Two signs you have awful footwork

Two signs you have awful footwork

Summer Skill Series: Footwork

Have you ever played pickleball with a senior citizen who moves slower than LA traffic yet they manage to get to every ball? (Props to you if you are that senior citizen.) The secret isn’t in their gray hair, where wisdom is stored. The secret is in their feet. 

From the 16-year-old Anna Leigh Waters to the 76-year-old open play champion at your local court, every dominant pickleball player has impeccable footwork. 

The good news is footwork is much easier to develop than speed. You don’t have to run a fast 40-yard-dash to play your best pickleball. But you do have to develop quick and intentional feet. And that’s something we can all get better at.

Two signs you have awful footwork

1. You make a lot of theatrical shots

If you’re running circles on the court, making circus shots every game, then you probably have bad footwork. Bad footwork leads to you being out of position, which forces you to rely on speed, athleticism, and desperation to get to every ball. 

Good footwork leads to simpler shot selection, where you run less. Because good footwork puts you in ideal positioning before and after every shot. You’ll rarely see the best pickleball players like Ben and Colin Johns frantically running all over the court. They’re as cool as cucumbers (which is just a pickle that hasn’t been pickled). 

2. You cross your feet

For the most part, you should avoid crossing your feet on the pickleball court. Hitting a pickleball with the proper power and placement is already hard. Doing it off balance makes it 10X harder for you. 

When you cross your feet, you’re leaving yourself exposed for the next shot. It turns your body away from the net and takes up too much time for you to reorient your body. You should have your feet facing toward the net so you can move freely and defend better. Rather than crossing your feet, shuffle them.

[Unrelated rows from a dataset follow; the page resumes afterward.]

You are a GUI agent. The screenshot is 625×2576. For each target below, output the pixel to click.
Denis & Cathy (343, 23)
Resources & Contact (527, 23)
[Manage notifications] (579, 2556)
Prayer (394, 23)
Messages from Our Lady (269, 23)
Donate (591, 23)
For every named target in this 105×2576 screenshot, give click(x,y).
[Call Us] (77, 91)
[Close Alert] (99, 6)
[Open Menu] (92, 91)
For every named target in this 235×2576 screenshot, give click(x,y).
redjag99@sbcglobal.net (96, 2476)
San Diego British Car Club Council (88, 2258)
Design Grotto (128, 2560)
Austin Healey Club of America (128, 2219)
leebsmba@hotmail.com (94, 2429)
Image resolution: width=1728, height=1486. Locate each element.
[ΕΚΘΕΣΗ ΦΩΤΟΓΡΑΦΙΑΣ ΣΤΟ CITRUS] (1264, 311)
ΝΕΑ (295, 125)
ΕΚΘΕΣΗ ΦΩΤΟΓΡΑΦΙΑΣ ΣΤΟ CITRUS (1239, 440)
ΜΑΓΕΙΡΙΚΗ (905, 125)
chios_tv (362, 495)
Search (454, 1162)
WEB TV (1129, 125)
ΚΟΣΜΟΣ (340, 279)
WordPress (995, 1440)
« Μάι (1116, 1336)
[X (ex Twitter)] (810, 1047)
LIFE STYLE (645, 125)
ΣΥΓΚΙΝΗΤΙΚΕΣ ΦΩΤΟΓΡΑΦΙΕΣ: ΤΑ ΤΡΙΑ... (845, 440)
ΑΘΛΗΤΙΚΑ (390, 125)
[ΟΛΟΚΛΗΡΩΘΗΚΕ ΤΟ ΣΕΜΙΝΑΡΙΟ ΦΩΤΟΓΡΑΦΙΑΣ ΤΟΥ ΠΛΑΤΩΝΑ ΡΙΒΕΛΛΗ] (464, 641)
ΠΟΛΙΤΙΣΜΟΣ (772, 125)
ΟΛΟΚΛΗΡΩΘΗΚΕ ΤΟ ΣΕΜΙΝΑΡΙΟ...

Two drills to develop great footwork

1. Crab walk

You can get better at shuffling your feet by crab walking. You don’t even need a court, paddle, or ball. Practice getting low and moving side-to-side. It’s also a fantastic way to warm up before you play. 

2. Clockwork lunge drill

YouTuber and professional pickler John Cincola suggests you practice lunging in every direction. 
Here’s the key for this drill: practice lunging with your outside foot. This gives you that extra reach and stability, while ensuring you don’t cross your feet.

When it comes to lunge directions, think of a clock on the ground, where you lunge to 12 straight ahead, then one, two, etc. You can start this drill without a ball or paddle. Then once you make it a few times around the clock, incorporate a ball by bouncing it off a wall, lunging toward it, and catching it with your hand. By not having a paddle, you’re better able to focus on your footwork rather than your swing.